[Stored items]

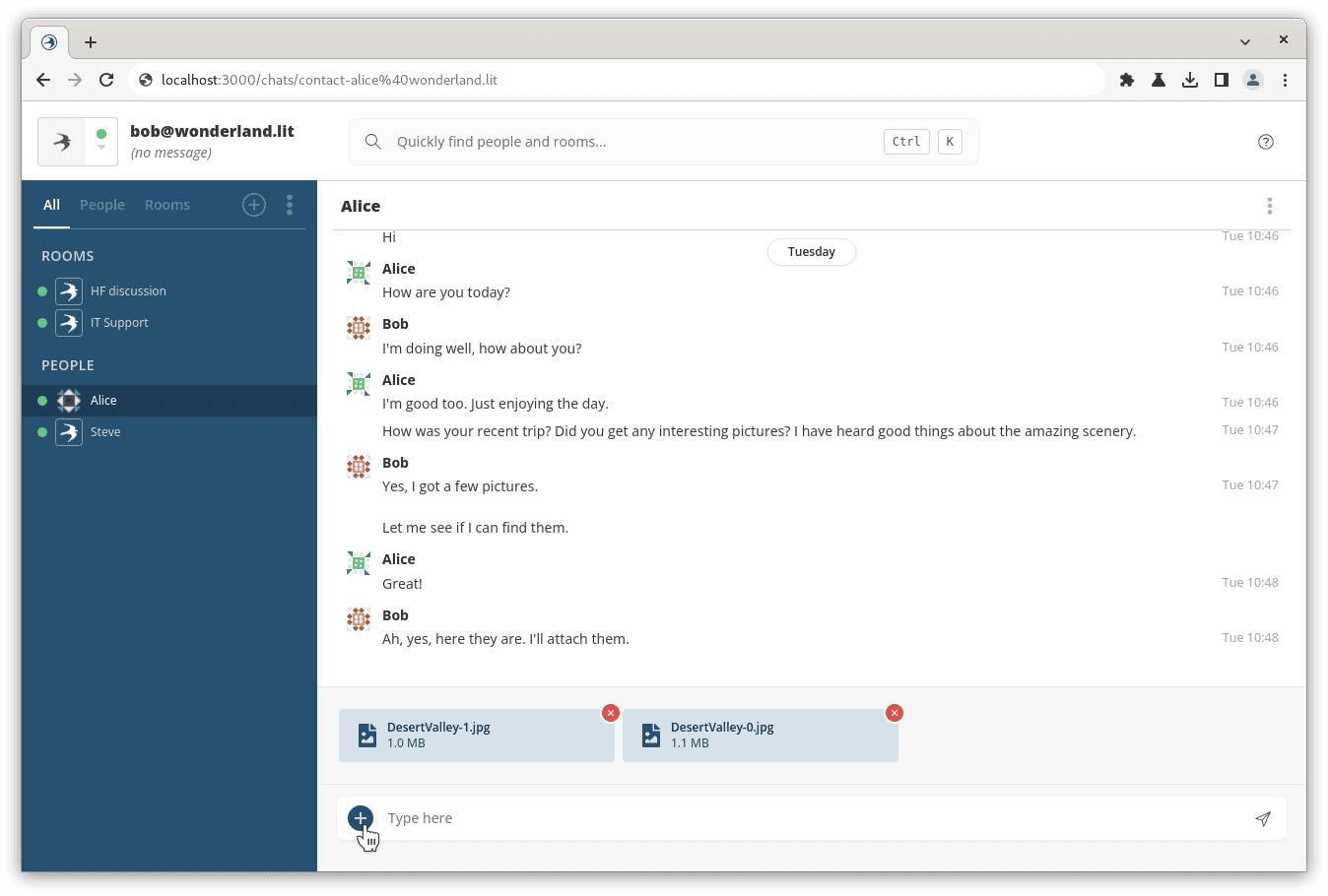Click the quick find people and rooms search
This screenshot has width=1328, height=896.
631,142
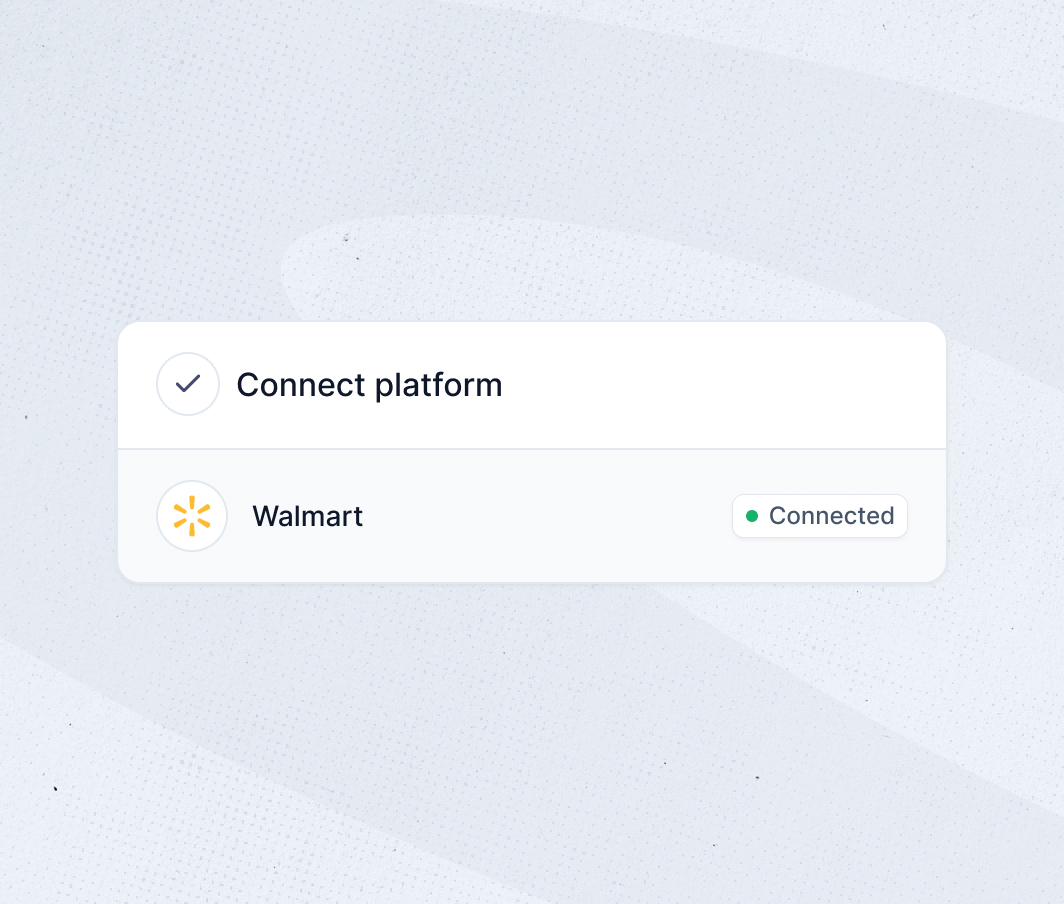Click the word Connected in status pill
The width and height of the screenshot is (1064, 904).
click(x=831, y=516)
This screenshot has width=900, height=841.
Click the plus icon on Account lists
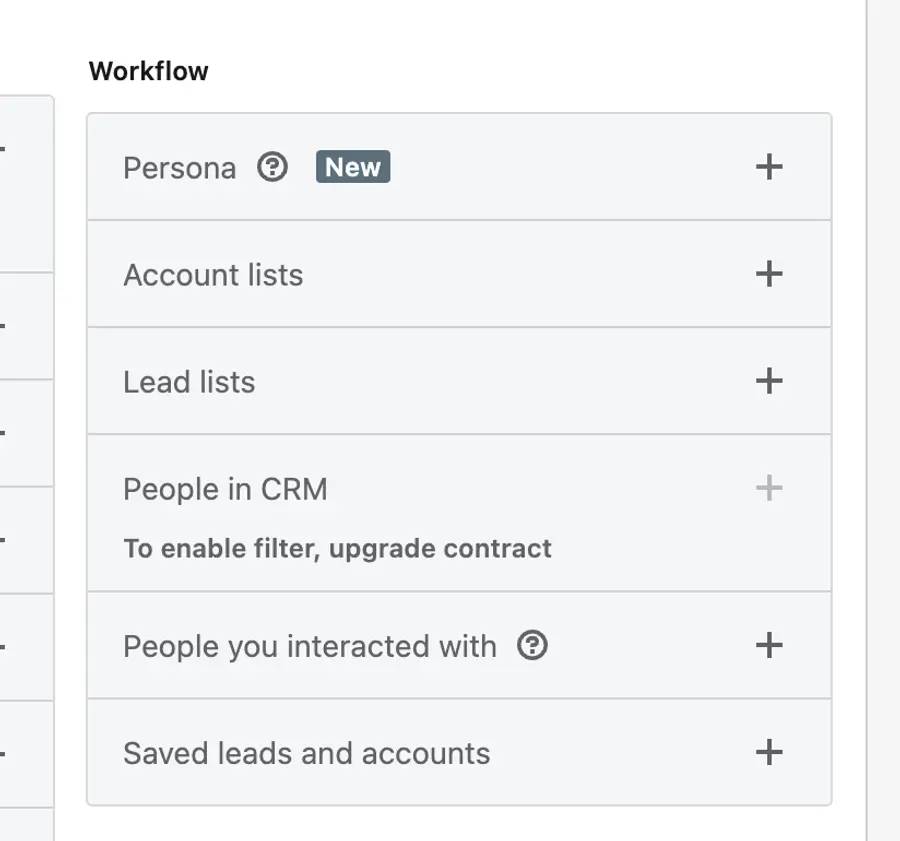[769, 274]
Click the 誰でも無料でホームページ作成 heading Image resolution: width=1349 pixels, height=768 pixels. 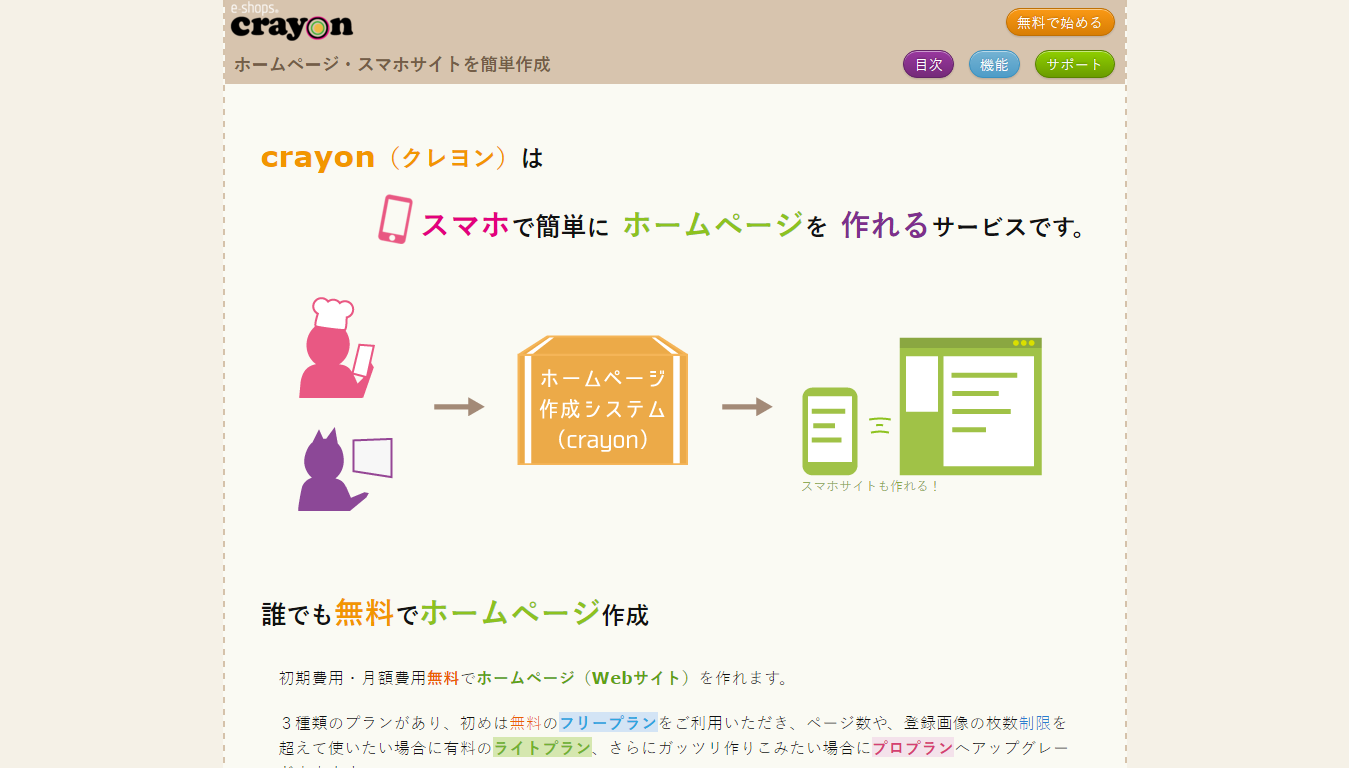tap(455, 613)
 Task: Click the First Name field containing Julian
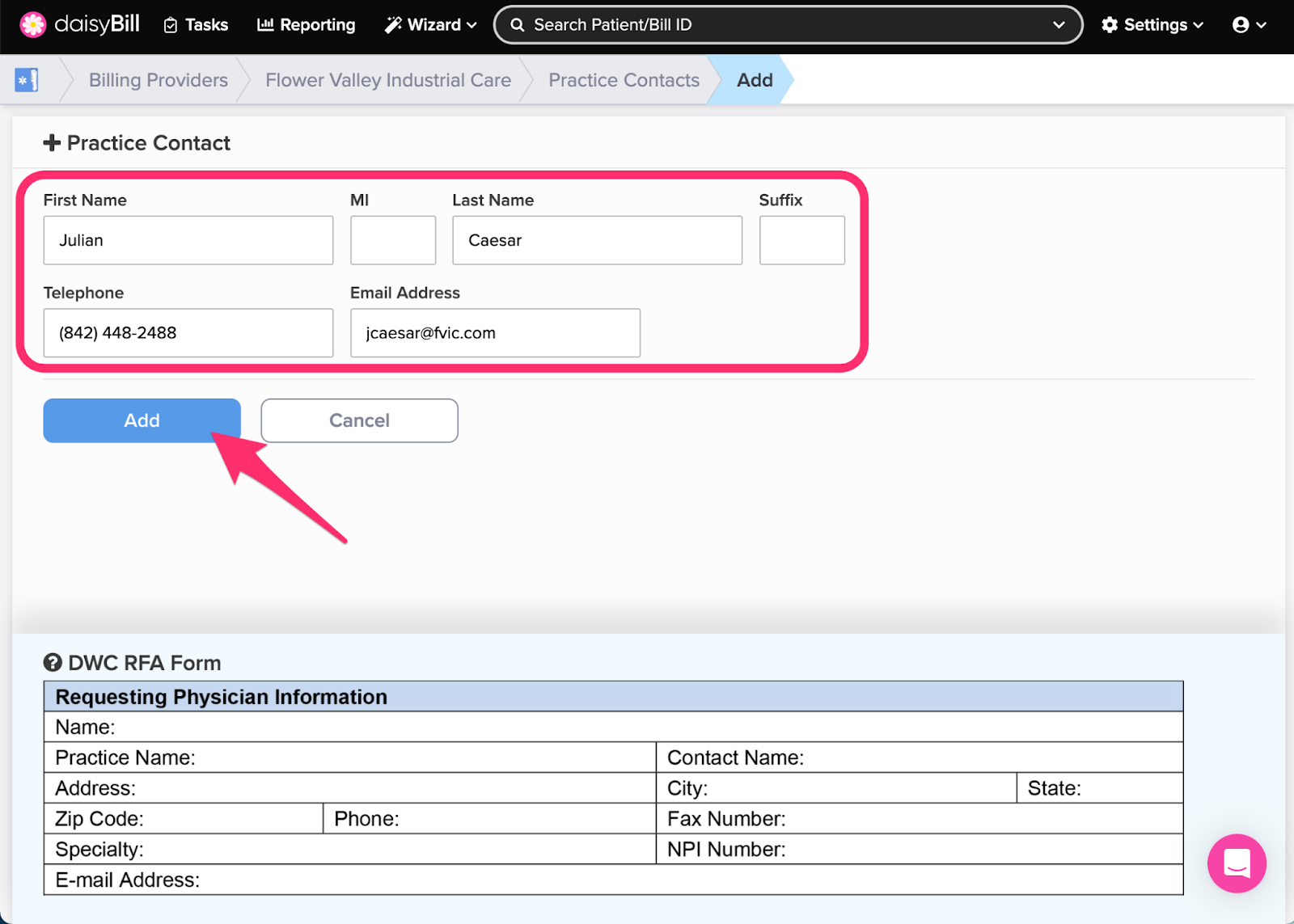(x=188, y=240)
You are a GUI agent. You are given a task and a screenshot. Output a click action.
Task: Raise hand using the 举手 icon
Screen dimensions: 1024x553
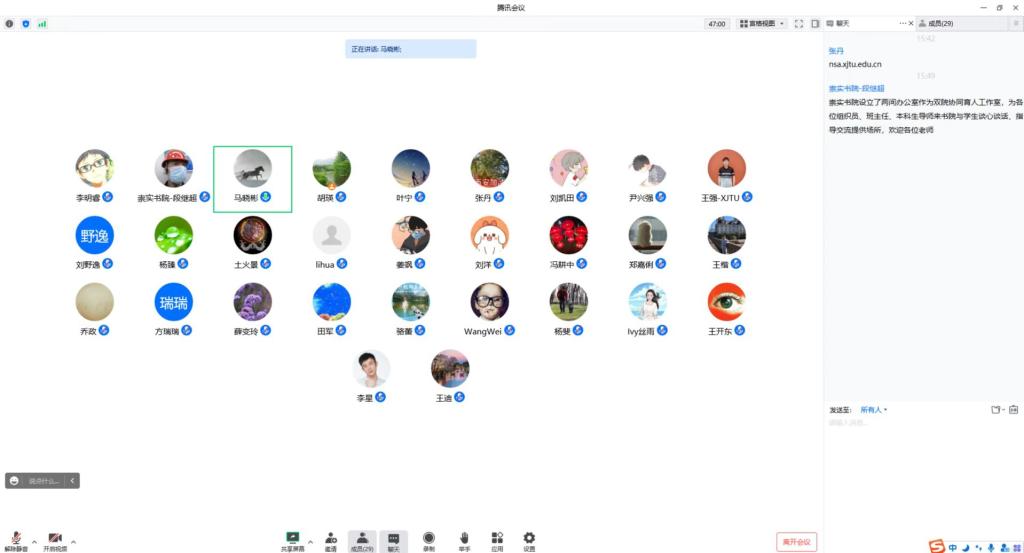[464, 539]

*ABOUT THIS EXERCISE*.
From the line that contains "You are a GUI" to the last line of the data above, inclusive, transcribe every line exactly and only those lines, omitting pictures.

*RESULT OF THIS EXERCISE*.
You are a GUI agent. You are given a task and a screenshot. Output a click action.
Task: Raise hand using the 举手 icon
Screen dimensions: 1024x553
[464, 539]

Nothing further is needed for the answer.